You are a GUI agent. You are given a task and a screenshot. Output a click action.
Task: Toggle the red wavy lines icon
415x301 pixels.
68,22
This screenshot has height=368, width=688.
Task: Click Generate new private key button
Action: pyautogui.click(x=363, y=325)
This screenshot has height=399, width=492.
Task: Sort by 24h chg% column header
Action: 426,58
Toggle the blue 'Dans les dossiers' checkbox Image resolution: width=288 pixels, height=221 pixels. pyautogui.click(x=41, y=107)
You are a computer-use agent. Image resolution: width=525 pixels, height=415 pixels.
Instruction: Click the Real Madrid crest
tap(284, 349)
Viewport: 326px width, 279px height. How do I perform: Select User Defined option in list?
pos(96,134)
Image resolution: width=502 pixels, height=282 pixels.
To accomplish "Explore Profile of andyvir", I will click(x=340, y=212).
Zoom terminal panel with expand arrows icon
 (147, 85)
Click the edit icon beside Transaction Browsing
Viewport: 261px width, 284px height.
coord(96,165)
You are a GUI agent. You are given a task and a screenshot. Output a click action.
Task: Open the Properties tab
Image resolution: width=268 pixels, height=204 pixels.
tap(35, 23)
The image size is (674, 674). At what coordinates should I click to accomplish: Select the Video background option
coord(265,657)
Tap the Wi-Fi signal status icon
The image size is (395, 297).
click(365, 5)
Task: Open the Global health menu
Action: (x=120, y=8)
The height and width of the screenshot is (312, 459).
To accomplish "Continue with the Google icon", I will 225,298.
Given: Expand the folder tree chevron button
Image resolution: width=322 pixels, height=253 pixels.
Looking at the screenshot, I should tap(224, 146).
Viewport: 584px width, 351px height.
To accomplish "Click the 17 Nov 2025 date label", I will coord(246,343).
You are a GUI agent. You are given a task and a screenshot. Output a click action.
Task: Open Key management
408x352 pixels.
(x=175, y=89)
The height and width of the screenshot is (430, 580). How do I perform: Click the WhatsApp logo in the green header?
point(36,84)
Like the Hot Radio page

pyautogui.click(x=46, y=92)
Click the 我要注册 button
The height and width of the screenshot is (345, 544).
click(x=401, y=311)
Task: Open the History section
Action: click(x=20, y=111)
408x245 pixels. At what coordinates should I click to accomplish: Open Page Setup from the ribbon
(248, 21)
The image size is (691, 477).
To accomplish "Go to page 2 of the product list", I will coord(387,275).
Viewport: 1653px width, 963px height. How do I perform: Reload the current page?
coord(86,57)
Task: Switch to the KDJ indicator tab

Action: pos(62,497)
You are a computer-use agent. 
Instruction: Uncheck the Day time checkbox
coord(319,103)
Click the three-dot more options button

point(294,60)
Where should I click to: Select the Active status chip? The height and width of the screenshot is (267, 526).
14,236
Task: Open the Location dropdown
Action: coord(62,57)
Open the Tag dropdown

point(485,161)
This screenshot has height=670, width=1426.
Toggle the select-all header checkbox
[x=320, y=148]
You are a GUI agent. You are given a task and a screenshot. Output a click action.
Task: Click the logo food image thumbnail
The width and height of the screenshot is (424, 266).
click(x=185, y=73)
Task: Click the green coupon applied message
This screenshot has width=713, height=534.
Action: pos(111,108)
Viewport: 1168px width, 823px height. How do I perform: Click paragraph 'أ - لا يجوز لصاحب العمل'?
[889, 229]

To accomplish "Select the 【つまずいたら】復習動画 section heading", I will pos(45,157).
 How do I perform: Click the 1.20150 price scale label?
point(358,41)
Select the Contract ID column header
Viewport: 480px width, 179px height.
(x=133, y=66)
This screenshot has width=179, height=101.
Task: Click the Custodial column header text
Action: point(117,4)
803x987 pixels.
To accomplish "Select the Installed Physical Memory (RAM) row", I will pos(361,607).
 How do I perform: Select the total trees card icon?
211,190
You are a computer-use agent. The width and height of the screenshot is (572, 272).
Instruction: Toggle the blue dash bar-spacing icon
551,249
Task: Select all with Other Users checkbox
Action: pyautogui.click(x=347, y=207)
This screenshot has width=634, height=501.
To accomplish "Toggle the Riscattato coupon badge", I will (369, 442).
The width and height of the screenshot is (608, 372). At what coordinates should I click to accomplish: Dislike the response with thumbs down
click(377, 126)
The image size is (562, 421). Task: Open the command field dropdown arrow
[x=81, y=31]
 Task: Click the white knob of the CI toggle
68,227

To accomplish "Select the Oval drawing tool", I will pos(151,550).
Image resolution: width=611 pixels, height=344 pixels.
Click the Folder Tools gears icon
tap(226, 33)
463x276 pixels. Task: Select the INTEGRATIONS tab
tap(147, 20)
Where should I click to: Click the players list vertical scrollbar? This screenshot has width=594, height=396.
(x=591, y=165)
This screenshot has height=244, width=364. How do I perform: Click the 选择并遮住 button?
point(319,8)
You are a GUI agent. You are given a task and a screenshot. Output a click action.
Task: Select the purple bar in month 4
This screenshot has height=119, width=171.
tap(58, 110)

ASSIGNMENT ▸ Within the listing above, copy each line that has the string "coupon".

WRITTEN ANSWER ▸
Task: Click the green coupon applied message
To accomplish "Toggle the Riscattato coupon badge", I will (369, 442).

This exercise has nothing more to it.